#### WORKING DATA:
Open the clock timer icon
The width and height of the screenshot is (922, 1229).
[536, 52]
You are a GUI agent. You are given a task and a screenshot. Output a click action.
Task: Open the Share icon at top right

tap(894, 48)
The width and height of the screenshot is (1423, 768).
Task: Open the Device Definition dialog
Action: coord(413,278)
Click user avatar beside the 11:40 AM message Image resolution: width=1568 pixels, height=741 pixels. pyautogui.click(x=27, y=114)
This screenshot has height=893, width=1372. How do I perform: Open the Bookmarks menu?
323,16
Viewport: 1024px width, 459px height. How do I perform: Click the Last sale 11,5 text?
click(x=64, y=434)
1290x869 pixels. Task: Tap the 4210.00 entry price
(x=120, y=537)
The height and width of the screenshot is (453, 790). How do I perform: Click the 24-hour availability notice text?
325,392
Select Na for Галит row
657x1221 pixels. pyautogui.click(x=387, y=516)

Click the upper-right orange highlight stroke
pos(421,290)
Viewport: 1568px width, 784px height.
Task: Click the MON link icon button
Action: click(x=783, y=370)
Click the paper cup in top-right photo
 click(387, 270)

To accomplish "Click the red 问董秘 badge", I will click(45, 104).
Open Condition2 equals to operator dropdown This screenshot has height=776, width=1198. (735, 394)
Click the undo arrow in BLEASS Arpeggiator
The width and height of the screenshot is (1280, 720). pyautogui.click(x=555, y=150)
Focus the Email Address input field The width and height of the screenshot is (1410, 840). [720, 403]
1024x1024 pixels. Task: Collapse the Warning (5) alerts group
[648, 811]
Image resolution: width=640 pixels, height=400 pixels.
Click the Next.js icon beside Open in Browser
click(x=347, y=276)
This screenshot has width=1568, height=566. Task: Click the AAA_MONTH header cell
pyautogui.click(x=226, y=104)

#### WORK REQUIRED:
From the records above, pull every line that has the string "resolution" and copy it.

#### EXERCISE SOLUTION:
Click user avatar beside the 11:40 AM message Image resolution: width=1568 pixels, height=741 pixels. pyautogui.click(x=27, y=114)
Image resolution: width=640 pixels, height=400 pixels.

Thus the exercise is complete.